Other Republicans have dismissed Trump over this matter. Rubio rebuked him.

He did the same on the issue of WikiLeaks, the contents of which the Trump campaign has used to attack Clinton. An increasing number of Republicans—individual members and the party apparatus alike—have grown comfortable using the illegal work of hackers as political ammo. Not Rubio. From ABC News Wednesday:

“As our intelligence agencies have said, these leaks are an effort by a foreign government to interfere with our electoral process, and I will not indulge it,” Rubio tells ABC News. “Further, I want to warn my fellow Republicans who may want to capitalize politically on these leaks: Today it is the Democrats. Tomorrow it could be us.” … “I will not discuss any issue that has become public solely on the basis of WikiLeaks,” Rubio tells ABC news.

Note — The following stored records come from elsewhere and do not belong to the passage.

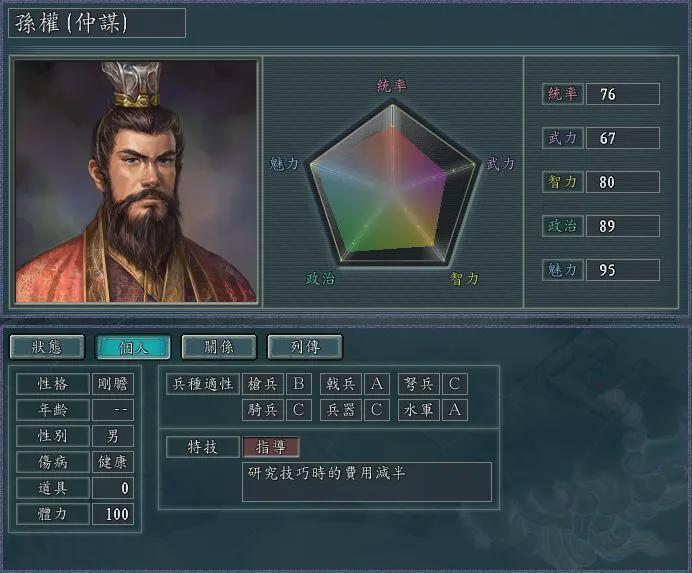Viewport: 692px width, 573px height.
Task: Click the 騎兵 troop type cell
Action: [x=263, y=410]
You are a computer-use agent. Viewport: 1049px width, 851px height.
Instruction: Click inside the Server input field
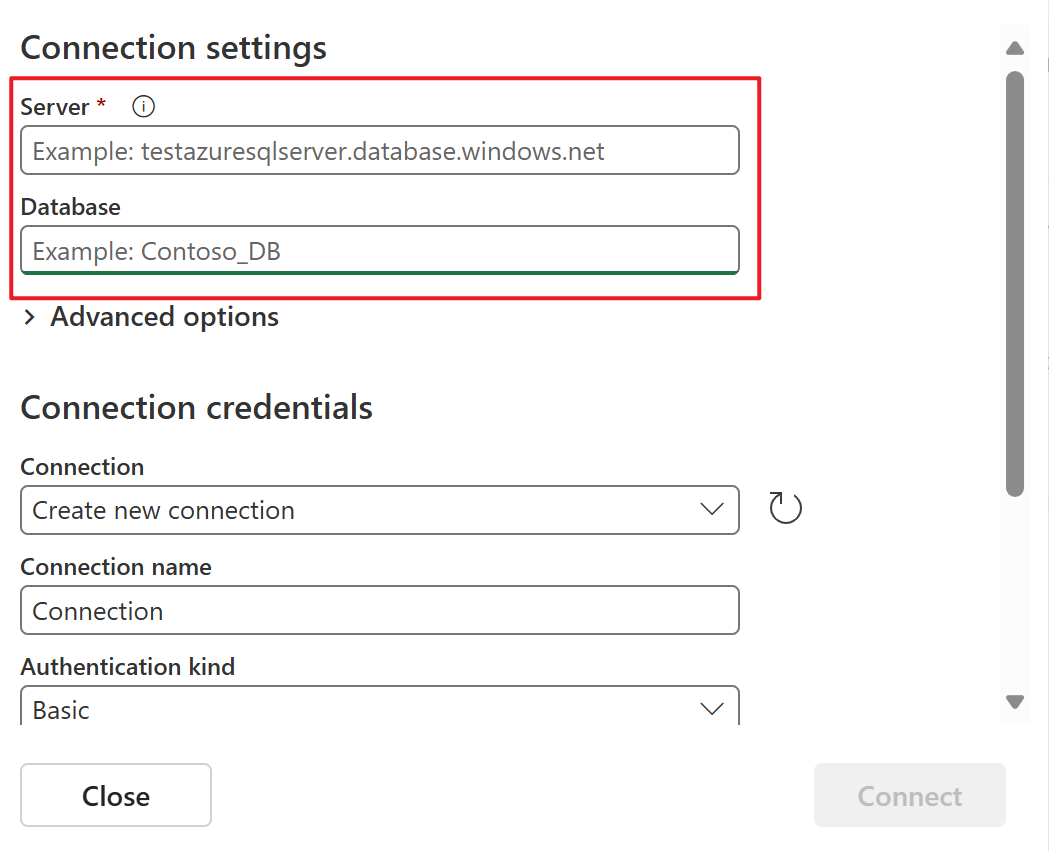click(380, 150)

Rubio called for the resignation of State Department undersecretary Patrick Kennedy this week for his alleged role in a “quid pro quo” scheme to protect Hillary Clinton from her email controversy—but that information was revealed to THE WEEKLY STANDARD via U.S. intelligence and congressional officials, not WikiLeaks.

Trump has not responded to Rubio for either set of remarks and has only issued a blanket charge of naivety against GOP members who deny mass election fraud. Yet he has chastised other prominent Republicans, like House speaker Paul Ryan, for saying less.

Just give Trump some time. A little Marco could go a long way.